This popped out at me while reading the Christopher Williams catalogue, The Production Line of Happiness (yellow edition, btw) last night:

"Christopher Williams, On Paris (detail), 1985; Cibachrome, Ilford Cibachrome II Paper CRC .44M; 10 x 14" (image size), 17.5 x 21.5" (framed size); The Image Bank -- Morton Beebe"2

...

2 Caption from a poster produced by Galerie Crousel-Hussenot, Paris, France, for the exhibition, "Stephen Prina, Mark Stahl, Christopher Williams," 1985 [p.36]

There was no image anywhere in the book, but in his essay Mark Godfrey discusses the show, one of a series of group shows in 1984-85, and the photo diptychs Williams produced for them:
In 1984, for his contributions to a set of group shows in Paris (at Galerie Crousel-Hussenot), Ghent (at Gewald), Amsterdam (at De Appel), and New York (at Marian Goodman Gallery), Williams juxtaposed a reshot Pulitzer Prize-winning photograph of an execution by bayonet in Bangladesh with a photograph of the city where he was exhibiting, produced for the tourist industry and sourced from local image banks.
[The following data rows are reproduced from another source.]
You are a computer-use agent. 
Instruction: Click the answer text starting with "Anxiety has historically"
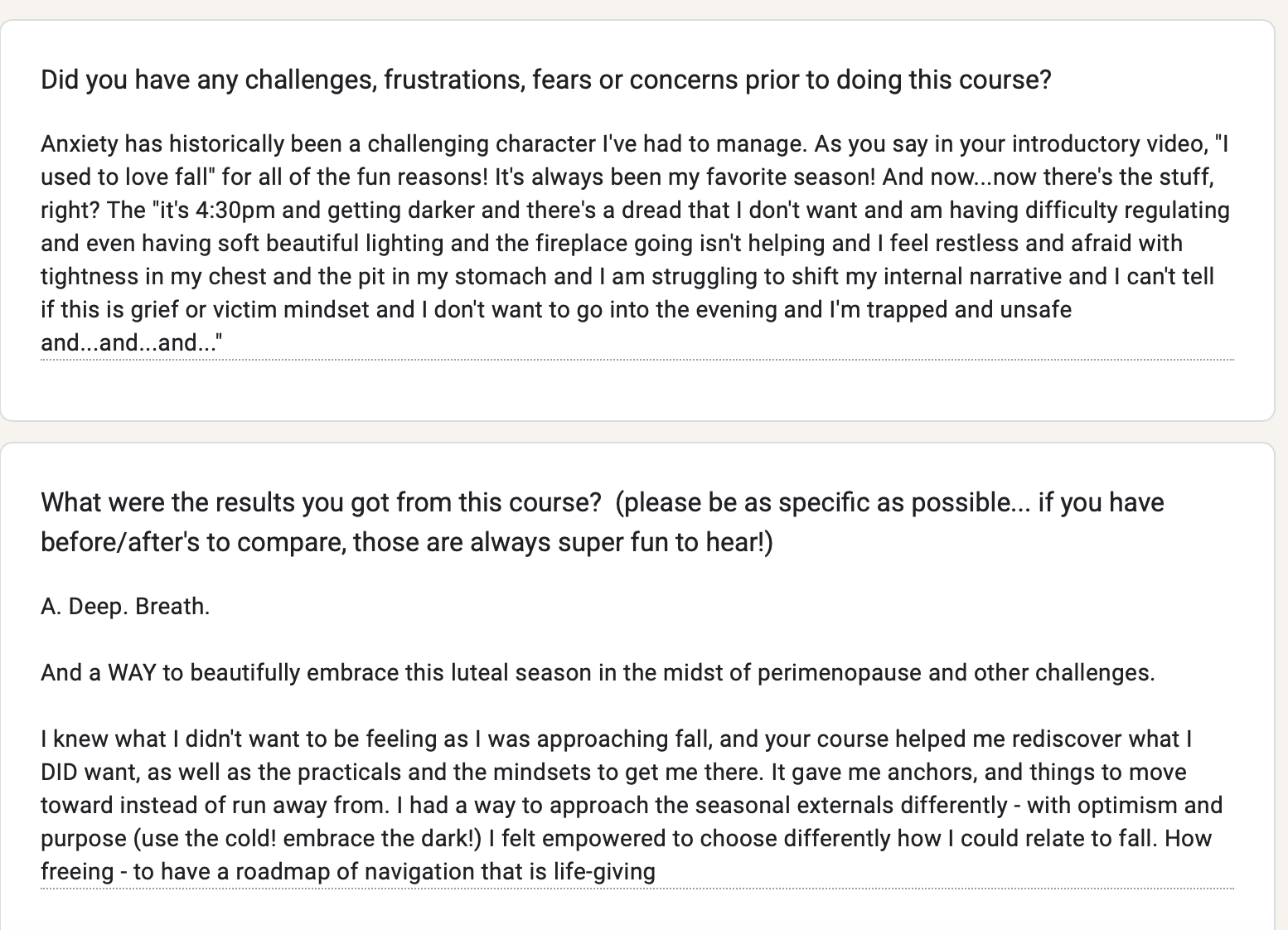coord(166,144)
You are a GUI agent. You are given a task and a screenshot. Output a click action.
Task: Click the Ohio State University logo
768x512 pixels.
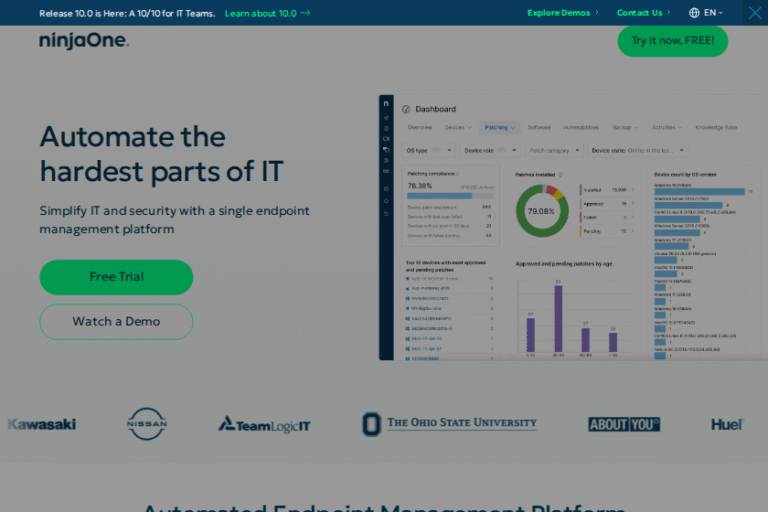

When the four works were brought together in a group show at the New Museum of Contemporary Art in New York in 1985, Abigail Solomon-Godeau wrote that Williams's "insistence on site-specificity, both in a geographic sense (the city represented by the tourism photo is changed to represent whatever city the work is exhibited in) and in an institutional sense (the work is conceived to call attention to the museological "frame") militates against the neutralization of the works' politics by the art institution that houses it." [p.79]
There was nothing on Google, but the New Museum's awesome digital archive has installation shots of Williams' works in the show, "The Art of Memory / The Loss of History," which was curated by William Olander.

williams_numu_1985_install.jpg

Here is how On New York II [sic, I'm sure the actual title's 10x longer] was installed [see archive.newmuseum.org for larger images and details]. Those look like 10x8 to me, tbh, not 10x14. Here's a pairing of stock tourism photos the New Museum's calling On Amsterdam / On Paris. Fine, maybe that is 10x14.

williams_numu_1985_onams_onpar.jpg

Anyway, it's the Paris installation that caught my attention, and that's what I'm trying to imagine. So these thin frames, these deep mats, and these two images side by side:

williams_numu_1985_paris_faas.jpg

a rephotograph [!] of a Dec. 18, 1971 photo by AP correspondents Horst Faas & Michel Laurent [this 2012 tribute page to Faas has a shot from a different angle of a different guy bayonetting the same guy in the plaid shirt. It doesn't take Errol Morris to realize the scene is extended and complicated, and the presence of the photographers is not neutral.]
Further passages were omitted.